Building Better AI Benchmarks: How Many Human Raters Do You Really Need?

Building better AI benchmarks: How many raters are enough?

Creating reliable AI benchmarks isn’t just about better models—it’s about better evaluation.

At the heart of this challenge lies a deceptively simple question:

How many human raters are enough to trust your results?

Too few, and you miss the nuance of human opinion.
Too many, and costs spiral out of control.

This research introduces a practical framework to strike that balance—helping teams build AI benchmarks that are both reproducible and realistic, without wasting resources.

The Core Problem: Humans Don’t Always Agree

Reproducibility in machine learning means running the same experiment and getting the same result.

But there’s a catch.

Most evaluation datasets rely on human judgments—and humans don’t think like machines. They bring different perspectives, biases, and interpretations.

That means:

  • Two teams can evaluate the same model
  • Using the same setup
  • And still get different results

Why? Because human disagreement is often ignored.

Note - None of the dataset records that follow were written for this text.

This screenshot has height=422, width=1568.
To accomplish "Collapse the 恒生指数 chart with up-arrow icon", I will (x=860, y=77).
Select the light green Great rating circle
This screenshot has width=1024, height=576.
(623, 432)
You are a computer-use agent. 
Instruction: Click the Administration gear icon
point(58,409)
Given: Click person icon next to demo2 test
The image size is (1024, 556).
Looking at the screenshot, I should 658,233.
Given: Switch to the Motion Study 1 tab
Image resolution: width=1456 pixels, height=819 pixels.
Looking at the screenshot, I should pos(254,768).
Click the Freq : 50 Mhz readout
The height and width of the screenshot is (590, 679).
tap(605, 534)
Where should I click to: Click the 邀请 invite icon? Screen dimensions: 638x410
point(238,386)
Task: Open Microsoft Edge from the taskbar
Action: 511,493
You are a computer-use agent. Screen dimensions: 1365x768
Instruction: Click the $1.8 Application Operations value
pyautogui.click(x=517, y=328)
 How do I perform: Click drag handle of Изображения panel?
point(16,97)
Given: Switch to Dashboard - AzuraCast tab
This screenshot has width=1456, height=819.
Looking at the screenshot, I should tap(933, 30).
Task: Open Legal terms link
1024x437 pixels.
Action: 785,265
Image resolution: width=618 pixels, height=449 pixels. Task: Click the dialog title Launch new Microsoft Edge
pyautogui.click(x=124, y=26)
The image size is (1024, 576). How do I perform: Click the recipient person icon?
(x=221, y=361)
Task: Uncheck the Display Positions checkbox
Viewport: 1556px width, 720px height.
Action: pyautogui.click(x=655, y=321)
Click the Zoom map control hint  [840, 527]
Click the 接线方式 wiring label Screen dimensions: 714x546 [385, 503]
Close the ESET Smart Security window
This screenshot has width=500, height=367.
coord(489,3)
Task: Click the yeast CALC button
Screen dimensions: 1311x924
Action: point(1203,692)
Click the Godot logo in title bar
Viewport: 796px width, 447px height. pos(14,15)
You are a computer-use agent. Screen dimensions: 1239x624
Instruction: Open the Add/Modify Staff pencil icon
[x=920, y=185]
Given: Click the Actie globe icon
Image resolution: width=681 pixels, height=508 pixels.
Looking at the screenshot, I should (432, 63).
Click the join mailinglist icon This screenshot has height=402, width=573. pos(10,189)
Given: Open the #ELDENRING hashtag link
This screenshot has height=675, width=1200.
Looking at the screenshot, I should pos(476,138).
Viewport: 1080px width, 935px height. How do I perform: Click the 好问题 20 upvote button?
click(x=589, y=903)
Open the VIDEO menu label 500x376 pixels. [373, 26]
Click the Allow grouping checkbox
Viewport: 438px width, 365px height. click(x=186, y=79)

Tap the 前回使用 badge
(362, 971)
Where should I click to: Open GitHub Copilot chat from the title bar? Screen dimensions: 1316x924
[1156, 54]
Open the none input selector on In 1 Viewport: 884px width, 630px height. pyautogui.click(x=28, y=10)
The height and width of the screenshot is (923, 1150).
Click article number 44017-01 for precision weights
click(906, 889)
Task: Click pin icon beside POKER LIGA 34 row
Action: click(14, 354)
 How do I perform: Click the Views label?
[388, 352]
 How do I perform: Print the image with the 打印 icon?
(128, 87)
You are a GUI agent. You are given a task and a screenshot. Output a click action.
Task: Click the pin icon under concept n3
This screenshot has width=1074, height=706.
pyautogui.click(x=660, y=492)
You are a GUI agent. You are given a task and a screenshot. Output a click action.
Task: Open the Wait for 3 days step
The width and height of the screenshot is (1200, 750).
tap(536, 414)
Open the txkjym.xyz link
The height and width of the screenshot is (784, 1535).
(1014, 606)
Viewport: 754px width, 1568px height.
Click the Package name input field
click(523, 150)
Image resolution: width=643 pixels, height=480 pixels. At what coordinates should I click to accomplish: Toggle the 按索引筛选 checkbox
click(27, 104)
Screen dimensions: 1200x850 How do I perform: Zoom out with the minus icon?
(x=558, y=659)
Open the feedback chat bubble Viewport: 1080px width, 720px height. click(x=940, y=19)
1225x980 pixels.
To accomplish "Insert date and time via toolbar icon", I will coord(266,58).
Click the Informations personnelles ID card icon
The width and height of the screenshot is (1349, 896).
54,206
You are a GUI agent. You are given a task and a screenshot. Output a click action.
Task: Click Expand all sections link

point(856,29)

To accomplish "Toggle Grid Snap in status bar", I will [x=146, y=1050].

The Big Trade-Off: Breadth vs Depth

When collecting human ratings, researchers face a key decision:

  • Breadth (the “forest”) → Many items, few raters per item
  • Depth (the “tree”) → Fewer items, many raters per item

Think of it like reviewing a restaurant:

  • Ask 1,000 people to try one dish each → broad overview
  • Ask 20 people to try the same 50 dishes → deeper insights

Historically, AI evaluation has favored breadth—usually 1 to 5 raters per item.

But that assumption may be flawed.

The Experiment: Simulating the Perfect Balance

To find the optimal mix, researchers built a large-scale simulator using real-world datasets involving subjective tasks like:

  • Toxicity detection
  • Hate speech classification
  • Conversational safety

They tested thousands of combinations by adjusting:

  • N (Scale): Number of items (100 → 50,000)
  • K (Crowd): Raters per item (1 → 500)

The goal? Identify which setups produce statistically reliable, reproducible results.

What Data Did They Use?

The study pulled from diverse, human-labeled datasets:

  • Toxicity dataset: 100K+ comments rated by 17K+ people
  • DICES dataset: Chatbot conversations evaluated across 16 safety dimensions
  • D3CODE: Cross-cultural offensiveness data from 21 countries
  • Jobs dataset: Tweets labeled across multiple job-related perspectives

They also tested messy, real-world scenarios—like skewed data (e.g., mostly spam) and multiple label categories.

Key Findings: Rethinking Old Assumptions

1. 3–5 Raters Isn’t Enough

The industry standard of using a handful of raters per item falls short.

It fails to capture:

  • The diversity of human opinion
  • The uncertainty in subjective tasks

In many cases, 10+ raters per item are needed for reliable results.

2. Your Goal Determines Your Strategy

There’s no universal “best” setup—it depends on what you’re measuring.

  • If you want accuracy (majority vote):
    Go broad. More items matter more than more raters.
  • If you want nuance (range of opinions):
    Go deep. More raters are essential to capture disagreement.

In short:

  • Breadth finds the average
  • Depth reveals the complexity

3. You Don’t Need a Huge Budget

Here’s the good news:

You can achieve strong reproducibility with around 1,000 total annotations—if you choose the right balance.

But if you get that balance wrong, even a larger budget won’t save you from unreliable results.

Why This Matters for the Future of AI

For years, AI evaluation has relied on a flawed assumption:

Every question has one correct answer.

That might work for objective tasks—but it breaks down in subjective domains like:

  • Harmful content detection
  • Social behavior analysis
  • Ethical decision-making

In these areas, disagreement isn’t noise—it’s valuable signal.

A Shift in Mindset

Instead of forcing a single “truth,” better benchmarks should:

  • Capture multiple perspectives
  • Reflect real-world disagreement
  • Measure both consensus and variation

This means moving beyond the “forest” approach and embracing the depth of the “tree.”

Final Takeaway

There’s no one-size-fits-all answer to how many raters you need.

But one thing is clear:

If you ignore human disagreement, your benchmark isn’t truly reliable.

The future of AI evaluation lies in designing systems that balance cost, scale, and human nuance—turning disagreement from a problem into a powerful insight.